There are Dames, wannabe Dames…and then there are those who exceed Damery and move straight to Baroness. Betty Boothroyd is a case in point.
The indomitable former Speaker of the House of Commons, and the only woman to occupy this role to date, appears never to have quite done things by the book. In a fascinating interview with Jo Coburn for the BBC , she wonders whether “perhaps I came out of the womb into the Labour movement”. And perhaps she did.
She was born into a working-class family in Dewsbury in 1929, one that had little money but made up for it in love and warmth. In Betty Boothroyd, The Autobiography, she explains what she has always stood for: fair play, an unshakeable sense of honour and a passionate belief in the sovereignty of Parliament.
Baroness Boothroyd trod a very circuitous route to that particular House, though. A love of dance from an early age led to her becoming a talented dancer, and at the age of 17 she pursued a brief career with the celebrated Tiller Girls. But it wasn’t to last, and eight years later her dreams of taking the West End by storm were over.
It doesn’t seem the most logical next step, but despite her father’s hopes of seeing her settled into a nice safe job, she won a national speaking award, put herself up for election to the local council and became a full-time worker for the Labour Party. She has been involved with politics ever since. It wasn’t always an easy ride, though. Despite working at the House for Barbara Castle and Geoffrey de Freitas she went on to lose two by-elections, leaving the UK to campaign for JFK in the US.
On her return, and with a plum job working for Labour Minister Lord Harry Walston, she was admitted to the inner circle of the socialist elite and finally gained the parliamentary seat she craved in 1973. Nineteen years on she was appointed to the role she made famous, Speaker of the House.
She has always been a role model of mine. I watched, fascinated, at the way she kept order in the House seemingly effortlessly. She was firm but charming with it, and her black robes never seemed to overwhelm her glamour but instead enhanced it. And now she is in the House of Lords, she continues to speak her mind. Earlier this year she lambasted ‘insulting’ MPs after they completed their work in just three hours one Monday, five hours earlier than scheduled, claiming the hours were “an insult to the Parliamentary system”, which was being “diminished in the eyes of the electorate”.

TASK DESCRIPTION
Answer from the profile of Betty Boothroyd:
(a) Where and in what year was she born?
(b) Which dance troupe did she join at the age of 17?
(c) In what year did she gain her parliamentary seat?

DATA EXCERPTS
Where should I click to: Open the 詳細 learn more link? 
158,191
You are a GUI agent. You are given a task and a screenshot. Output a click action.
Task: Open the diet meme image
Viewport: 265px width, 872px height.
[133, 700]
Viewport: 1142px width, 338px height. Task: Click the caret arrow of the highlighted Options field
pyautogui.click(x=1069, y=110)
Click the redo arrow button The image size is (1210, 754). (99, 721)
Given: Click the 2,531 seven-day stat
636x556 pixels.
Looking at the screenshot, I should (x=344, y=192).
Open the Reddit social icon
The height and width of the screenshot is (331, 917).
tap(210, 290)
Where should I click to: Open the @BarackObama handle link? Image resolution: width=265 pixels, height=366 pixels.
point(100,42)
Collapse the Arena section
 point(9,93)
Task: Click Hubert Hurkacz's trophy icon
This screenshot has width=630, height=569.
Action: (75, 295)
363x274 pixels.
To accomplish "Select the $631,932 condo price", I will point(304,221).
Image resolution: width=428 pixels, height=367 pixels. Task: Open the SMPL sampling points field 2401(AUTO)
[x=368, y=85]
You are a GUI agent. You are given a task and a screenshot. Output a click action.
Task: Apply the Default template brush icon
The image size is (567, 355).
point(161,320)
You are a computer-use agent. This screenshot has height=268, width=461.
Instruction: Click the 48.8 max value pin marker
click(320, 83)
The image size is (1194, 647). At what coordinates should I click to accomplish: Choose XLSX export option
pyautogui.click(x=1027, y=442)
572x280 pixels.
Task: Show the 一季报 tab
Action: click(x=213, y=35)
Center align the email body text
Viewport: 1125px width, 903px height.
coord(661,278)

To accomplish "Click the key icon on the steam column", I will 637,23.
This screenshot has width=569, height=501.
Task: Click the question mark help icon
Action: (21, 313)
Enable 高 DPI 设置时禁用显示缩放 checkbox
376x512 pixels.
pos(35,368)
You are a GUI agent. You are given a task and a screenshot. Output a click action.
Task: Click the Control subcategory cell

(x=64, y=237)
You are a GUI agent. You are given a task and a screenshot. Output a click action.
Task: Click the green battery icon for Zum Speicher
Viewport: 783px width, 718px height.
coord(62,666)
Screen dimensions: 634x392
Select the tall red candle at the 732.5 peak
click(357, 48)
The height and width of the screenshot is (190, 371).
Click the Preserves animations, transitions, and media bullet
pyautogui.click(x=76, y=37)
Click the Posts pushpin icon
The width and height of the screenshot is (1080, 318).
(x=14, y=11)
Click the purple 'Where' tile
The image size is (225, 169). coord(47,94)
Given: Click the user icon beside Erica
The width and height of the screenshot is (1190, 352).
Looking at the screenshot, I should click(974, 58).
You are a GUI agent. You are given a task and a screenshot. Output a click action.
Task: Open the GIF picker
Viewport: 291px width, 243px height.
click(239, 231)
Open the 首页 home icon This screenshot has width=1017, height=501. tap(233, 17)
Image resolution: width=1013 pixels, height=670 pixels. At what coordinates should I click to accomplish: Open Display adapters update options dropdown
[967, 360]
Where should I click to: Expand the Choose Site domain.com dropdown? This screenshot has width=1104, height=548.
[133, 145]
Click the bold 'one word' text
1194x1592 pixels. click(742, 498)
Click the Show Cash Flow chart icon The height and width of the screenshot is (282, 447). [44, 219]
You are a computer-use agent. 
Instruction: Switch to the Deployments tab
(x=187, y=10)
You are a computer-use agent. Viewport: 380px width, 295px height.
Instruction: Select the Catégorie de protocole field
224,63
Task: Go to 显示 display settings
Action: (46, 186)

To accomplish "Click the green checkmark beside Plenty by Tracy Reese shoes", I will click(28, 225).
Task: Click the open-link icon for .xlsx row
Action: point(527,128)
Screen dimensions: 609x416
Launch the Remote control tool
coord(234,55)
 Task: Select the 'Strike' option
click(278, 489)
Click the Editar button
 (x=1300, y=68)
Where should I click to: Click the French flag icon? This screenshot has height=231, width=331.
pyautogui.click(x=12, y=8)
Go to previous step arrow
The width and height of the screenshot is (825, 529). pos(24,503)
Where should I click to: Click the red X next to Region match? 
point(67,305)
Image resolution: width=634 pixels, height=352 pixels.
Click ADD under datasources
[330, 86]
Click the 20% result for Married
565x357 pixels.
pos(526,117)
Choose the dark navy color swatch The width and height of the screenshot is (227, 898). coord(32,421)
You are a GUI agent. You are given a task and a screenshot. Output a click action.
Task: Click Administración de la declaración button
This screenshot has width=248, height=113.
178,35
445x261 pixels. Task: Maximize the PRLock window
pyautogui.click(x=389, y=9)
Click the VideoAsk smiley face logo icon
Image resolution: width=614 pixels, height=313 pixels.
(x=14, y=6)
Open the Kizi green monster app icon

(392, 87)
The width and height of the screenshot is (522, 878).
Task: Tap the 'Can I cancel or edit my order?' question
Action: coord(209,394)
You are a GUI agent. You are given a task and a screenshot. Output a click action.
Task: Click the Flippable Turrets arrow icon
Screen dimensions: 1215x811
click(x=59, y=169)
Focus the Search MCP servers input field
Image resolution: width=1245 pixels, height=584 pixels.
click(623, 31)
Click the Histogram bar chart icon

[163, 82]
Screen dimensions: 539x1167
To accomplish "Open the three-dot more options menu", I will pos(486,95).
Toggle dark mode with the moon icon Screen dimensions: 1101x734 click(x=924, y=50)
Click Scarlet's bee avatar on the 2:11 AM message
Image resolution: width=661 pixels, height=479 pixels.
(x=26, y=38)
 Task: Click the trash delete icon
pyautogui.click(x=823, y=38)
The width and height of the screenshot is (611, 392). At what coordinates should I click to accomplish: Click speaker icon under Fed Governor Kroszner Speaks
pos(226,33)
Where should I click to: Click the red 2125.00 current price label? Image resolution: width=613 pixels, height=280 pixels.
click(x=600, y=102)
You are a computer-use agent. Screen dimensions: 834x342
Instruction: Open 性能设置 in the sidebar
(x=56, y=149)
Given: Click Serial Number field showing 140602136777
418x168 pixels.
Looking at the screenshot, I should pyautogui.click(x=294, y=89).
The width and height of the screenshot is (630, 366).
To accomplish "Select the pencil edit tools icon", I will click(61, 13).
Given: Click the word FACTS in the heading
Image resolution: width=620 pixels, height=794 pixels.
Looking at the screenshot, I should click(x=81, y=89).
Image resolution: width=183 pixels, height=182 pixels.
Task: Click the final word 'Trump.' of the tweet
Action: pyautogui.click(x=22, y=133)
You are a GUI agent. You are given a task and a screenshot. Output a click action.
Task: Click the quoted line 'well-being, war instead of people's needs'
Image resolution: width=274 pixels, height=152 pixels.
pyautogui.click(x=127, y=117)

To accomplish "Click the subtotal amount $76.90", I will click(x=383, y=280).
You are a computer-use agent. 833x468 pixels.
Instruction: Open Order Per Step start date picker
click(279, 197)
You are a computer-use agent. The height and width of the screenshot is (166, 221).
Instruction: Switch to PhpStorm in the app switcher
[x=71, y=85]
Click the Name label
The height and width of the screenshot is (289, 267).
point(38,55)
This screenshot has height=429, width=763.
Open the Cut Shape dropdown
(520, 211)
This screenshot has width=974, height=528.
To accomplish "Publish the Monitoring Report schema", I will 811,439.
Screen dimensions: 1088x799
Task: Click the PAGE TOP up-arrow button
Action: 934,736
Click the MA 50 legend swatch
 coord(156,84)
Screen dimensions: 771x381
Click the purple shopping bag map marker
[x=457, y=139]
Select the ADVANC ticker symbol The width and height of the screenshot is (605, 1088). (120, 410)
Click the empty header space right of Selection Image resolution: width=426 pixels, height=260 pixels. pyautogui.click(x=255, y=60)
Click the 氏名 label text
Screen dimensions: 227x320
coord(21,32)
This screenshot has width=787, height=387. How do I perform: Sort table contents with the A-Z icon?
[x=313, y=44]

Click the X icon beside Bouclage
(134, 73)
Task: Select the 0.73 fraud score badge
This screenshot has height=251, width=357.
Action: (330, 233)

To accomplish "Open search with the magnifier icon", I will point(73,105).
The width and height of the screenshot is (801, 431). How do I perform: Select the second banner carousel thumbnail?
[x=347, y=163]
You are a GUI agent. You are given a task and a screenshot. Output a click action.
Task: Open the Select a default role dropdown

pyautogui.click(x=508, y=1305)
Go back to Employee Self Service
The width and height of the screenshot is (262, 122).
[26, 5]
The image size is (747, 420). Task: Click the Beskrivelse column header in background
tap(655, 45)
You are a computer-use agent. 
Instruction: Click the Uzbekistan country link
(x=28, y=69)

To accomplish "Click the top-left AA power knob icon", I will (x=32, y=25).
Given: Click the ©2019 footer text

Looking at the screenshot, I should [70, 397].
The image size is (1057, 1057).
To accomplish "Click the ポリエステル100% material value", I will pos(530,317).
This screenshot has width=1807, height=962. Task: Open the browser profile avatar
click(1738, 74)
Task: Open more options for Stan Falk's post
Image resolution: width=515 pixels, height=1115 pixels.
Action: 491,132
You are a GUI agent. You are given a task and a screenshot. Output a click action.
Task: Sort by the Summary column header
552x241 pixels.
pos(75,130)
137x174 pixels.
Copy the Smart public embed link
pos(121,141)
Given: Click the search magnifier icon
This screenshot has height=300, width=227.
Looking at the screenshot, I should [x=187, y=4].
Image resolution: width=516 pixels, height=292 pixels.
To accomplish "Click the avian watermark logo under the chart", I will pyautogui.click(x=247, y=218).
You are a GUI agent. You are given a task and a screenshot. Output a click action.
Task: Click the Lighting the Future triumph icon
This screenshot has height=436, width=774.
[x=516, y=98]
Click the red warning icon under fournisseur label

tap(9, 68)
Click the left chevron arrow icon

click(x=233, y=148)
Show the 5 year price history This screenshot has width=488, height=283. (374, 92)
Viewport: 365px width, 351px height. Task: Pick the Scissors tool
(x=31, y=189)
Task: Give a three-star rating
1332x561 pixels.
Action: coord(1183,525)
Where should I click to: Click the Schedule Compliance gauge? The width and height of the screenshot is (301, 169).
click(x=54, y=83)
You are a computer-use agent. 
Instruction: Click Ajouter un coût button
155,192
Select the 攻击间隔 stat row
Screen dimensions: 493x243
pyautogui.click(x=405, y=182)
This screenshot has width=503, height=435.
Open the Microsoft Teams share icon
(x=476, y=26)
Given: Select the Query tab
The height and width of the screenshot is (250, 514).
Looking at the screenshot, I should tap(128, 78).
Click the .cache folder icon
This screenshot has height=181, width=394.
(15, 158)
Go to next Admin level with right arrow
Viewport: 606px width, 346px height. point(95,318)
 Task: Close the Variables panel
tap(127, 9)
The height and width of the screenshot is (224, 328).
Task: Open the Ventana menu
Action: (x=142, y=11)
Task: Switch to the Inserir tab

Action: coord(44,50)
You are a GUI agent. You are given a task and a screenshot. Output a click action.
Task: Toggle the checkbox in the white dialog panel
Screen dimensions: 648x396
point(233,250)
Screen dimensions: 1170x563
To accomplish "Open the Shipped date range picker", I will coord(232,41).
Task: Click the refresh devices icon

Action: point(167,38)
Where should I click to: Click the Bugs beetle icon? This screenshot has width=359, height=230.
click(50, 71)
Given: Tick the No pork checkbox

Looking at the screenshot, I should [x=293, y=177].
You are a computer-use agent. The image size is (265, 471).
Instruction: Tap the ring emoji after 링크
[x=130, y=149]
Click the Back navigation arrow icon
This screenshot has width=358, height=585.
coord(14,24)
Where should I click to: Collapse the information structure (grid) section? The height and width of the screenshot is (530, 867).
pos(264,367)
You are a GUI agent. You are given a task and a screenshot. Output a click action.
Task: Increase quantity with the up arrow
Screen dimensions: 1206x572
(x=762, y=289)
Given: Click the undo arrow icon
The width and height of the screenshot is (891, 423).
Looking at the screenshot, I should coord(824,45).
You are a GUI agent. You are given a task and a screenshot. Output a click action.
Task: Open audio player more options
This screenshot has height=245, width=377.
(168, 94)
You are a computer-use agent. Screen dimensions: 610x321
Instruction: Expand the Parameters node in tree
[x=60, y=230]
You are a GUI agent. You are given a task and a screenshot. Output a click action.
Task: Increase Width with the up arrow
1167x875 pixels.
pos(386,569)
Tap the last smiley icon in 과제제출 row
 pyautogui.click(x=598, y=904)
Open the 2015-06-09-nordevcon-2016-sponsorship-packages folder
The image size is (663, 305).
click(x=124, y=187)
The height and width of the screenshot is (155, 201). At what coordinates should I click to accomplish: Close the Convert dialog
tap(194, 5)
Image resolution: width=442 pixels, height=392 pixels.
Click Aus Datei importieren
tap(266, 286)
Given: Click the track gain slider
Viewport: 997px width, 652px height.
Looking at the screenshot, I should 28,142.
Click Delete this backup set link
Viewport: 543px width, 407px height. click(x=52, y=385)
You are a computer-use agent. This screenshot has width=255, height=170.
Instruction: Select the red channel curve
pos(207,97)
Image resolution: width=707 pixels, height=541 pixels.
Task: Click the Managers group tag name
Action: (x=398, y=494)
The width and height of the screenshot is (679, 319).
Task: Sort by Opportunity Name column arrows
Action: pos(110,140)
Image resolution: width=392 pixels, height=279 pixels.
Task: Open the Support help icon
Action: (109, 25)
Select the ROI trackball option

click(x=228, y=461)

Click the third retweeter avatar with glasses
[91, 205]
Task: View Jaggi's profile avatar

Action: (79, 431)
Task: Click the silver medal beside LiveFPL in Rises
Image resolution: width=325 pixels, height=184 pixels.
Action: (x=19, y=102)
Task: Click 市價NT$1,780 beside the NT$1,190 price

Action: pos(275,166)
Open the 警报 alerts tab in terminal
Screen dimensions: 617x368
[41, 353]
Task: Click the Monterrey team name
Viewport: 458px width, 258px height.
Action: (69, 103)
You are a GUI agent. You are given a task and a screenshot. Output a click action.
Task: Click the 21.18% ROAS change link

RESULT FOR THIS TASK
(a) Dewsbury, 1929
(b) The Tiller Girls
(c) 1973